The docker image automates building the frontend, backend, and creates a minimal docker image (37MB). the internal container port 8080 was chosen to allow for rootless operation of the container.

To build the docker image, run the following:

docker build --tag make .

Once built, the image can be run with:

docker run --env-file .env -p 8080:8080 make

Or, you can define the env variables manually:

docker run -p 8080:8080 \
  -e MAKE_OIDC_ID="$MAKE_OIDC_ID" \
  -e MAKE_OIDC_SECRET="$MAKE_OIDC_SECRET" \
  -e MAKE_HOST="$MAKE_HOST" \
  -e MAKE_LDAP_BIND_DN="$MAKE_LDAP_BIND_DN" \
  -e MAKE_LDAP_PASS="$MAKE_LDAP_PASS" \
  -e MAKE_DB_DRIVER="$MAKE_DB_DRIVER" \
  -e MAKE_DB_HOST="$MAKE_DB_HOST" \
  -e MAKE_DB_NAME="$MAKE_DB_NAME" \
  -e MAKE_DB_USER="$MAKE_DB_USER" \
  -e MAKE_DB_PASS="$MAKE_DB_PASS" \
  -e DEV="$DEV" \
  makedotcsh

binary

To manually build a binary, you must first build the frontend. In the web/ directory, run:

npm run build

Now, back in the project root, build the backend. go will automatically embed the frontend into the executable

go build .

Or, if you wish for a smaller binary:

CGO_ENABLED=0 go build -ldflags="-s -w" .

local development

Please ensure you meet the following requirements:

  • Node v20+
  • go 1.26+
    • air (go install github.com/air-verse/air@latest)
  • PostgreSQL database

make uses a pretty cool development method, where the Vite development frontend is proxied through the gin HTTP server. This allows for all of Vite's development features to still work while keeping the entire project running through the http server, which handles authentication and keeps everything on the same port.

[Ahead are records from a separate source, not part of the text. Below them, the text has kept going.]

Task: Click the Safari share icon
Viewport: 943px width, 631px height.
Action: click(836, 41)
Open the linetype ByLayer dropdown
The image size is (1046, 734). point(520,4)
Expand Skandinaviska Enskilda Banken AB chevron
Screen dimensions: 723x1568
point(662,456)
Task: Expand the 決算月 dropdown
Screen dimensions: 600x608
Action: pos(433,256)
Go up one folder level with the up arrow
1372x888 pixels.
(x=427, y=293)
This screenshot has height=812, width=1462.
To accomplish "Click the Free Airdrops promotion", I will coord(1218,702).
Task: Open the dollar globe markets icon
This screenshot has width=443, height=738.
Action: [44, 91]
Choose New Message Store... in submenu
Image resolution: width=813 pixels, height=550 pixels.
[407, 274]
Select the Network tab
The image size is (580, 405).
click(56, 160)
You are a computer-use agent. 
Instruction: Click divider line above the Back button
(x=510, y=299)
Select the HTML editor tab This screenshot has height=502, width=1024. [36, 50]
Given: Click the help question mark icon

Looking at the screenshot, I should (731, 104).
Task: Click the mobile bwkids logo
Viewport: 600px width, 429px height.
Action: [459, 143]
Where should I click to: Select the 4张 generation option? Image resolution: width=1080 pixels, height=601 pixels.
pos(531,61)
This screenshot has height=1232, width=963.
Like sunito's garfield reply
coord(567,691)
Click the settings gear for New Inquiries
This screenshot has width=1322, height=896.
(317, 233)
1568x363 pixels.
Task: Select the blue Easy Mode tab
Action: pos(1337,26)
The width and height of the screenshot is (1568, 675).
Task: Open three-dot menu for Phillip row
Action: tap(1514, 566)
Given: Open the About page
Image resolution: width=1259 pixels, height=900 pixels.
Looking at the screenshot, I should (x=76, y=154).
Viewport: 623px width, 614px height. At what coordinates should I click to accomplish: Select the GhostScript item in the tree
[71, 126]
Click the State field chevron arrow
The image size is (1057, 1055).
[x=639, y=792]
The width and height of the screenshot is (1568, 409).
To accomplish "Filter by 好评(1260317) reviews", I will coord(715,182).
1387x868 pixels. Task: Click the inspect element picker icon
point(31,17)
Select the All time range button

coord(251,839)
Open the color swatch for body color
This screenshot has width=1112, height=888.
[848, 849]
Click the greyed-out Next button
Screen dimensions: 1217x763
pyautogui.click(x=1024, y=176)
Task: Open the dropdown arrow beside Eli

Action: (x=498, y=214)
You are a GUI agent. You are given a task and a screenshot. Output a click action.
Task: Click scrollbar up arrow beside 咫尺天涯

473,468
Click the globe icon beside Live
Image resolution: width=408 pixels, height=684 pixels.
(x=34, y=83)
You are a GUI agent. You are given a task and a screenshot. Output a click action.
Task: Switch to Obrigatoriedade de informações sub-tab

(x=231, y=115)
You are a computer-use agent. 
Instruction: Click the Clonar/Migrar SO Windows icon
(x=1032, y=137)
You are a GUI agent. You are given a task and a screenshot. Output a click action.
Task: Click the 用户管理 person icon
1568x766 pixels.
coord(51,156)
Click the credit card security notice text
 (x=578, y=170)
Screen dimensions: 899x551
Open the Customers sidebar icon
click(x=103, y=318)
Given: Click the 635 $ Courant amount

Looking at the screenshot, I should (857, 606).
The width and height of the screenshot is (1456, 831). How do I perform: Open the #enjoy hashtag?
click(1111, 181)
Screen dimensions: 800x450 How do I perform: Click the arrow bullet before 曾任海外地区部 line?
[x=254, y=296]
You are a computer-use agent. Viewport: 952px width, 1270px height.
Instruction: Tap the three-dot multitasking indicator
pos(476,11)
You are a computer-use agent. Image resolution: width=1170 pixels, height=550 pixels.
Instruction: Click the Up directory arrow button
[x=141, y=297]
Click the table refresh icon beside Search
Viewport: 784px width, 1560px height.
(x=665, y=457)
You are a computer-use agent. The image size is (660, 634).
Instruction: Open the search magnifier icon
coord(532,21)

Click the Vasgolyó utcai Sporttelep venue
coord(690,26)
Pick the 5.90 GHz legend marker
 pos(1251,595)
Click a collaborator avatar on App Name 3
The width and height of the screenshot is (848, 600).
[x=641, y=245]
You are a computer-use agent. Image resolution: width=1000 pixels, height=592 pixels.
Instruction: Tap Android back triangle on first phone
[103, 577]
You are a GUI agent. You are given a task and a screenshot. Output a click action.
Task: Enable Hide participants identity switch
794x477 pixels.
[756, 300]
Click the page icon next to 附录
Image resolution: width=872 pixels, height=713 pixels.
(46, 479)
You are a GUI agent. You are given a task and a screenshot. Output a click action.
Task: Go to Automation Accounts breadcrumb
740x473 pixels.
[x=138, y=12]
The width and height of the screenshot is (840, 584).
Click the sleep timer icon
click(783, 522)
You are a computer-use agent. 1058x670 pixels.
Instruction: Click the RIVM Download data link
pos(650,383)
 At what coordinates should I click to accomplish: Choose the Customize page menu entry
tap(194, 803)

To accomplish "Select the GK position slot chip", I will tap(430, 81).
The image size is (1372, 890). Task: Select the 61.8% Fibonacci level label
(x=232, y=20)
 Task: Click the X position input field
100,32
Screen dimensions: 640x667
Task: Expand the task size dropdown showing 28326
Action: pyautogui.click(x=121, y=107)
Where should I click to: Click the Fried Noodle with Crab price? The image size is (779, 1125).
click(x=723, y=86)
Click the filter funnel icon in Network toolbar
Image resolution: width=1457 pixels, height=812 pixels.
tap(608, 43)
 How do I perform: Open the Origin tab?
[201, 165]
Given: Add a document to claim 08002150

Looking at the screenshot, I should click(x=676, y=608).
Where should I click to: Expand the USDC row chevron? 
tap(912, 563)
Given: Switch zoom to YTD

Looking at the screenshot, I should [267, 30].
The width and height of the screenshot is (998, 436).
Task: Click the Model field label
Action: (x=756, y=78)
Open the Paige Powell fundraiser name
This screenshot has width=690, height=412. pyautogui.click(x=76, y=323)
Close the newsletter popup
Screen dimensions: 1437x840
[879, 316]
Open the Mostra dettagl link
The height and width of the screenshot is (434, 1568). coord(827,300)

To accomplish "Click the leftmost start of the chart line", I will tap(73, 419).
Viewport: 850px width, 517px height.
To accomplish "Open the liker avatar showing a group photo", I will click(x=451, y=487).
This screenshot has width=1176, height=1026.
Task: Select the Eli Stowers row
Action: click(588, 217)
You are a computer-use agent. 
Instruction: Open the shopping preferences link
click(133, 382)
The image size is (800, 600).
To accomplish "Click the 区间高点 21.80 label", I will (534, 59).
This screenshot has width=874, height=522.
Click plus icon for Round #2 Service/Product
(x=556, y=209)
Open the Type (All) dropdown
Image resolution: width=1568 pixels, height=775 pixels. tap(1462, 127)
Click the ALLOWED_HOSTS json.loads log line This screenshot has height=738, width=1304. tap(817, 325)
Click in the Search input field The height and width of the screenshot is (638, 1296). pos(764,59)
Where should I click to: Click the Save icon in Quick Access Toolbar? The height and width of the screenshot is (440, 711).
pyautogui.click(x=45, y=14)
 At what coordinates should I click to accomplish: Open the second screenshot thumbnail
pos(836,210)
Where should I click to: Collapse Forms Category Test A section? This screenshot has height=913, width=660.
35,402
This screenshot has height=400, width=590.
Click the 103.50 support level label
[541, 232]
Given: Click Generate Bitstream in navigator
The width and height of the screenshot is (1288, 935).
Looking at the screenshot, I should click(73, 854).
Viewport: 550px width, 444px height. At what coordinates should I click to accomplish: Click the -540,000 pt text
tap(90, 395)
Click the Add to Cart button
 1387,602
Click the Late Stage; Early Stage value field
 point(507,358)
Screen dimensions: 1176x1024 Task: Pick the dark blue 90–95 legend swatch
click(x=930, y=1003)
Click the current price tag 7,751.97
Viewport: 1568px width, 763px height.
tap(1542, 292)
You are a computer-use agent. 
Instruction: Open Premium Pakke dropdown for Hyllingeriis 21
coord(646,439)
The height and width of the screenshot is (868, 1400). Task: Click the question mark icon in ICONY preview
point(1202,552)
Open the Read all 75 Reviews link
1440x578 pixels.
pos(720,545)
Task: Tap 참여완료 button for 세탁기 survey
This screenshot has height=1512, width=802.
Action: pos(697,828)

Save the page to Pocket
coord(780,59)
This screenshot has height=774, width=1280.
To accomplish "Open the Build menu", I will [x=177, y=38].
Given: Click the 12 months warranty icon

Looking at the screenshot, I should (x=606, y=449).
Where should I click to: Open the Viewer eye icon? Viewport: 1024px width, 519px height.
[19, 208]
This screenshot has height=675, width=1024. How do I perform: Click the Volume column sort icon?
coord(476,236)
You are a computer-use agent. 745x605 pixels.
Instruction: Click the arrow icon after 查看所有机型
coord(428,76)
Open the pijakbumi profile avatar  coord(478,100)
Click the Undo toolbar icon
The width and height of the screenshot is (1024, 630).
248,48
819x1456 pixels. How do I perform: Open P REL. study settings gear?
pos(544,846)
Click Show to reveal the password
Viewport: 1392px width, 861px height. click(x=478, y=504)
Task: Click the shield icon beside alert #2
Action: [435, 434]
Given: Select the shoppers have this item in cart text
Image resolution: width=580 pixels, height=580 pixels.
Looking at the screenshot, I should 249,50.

starting development webserver

For development, enter web/ and complete the following:

  • install web dependencies

    npm i
  • run development server

    npm run dev

The development server will begin at port 5173. Do not use this port to access the project.

starting backend

In a new terminal, complete the following:

  • install dependencies

    go mod download
  • begin development backend server

    air

LICENSE

Copyright (C) 2026 Tyler Severino
Developed for Computer Science House

This project is licensed under the GNU Affero General Public License v3.0 or later (AGPL-3.0-or-later). See the LICENSE file for details.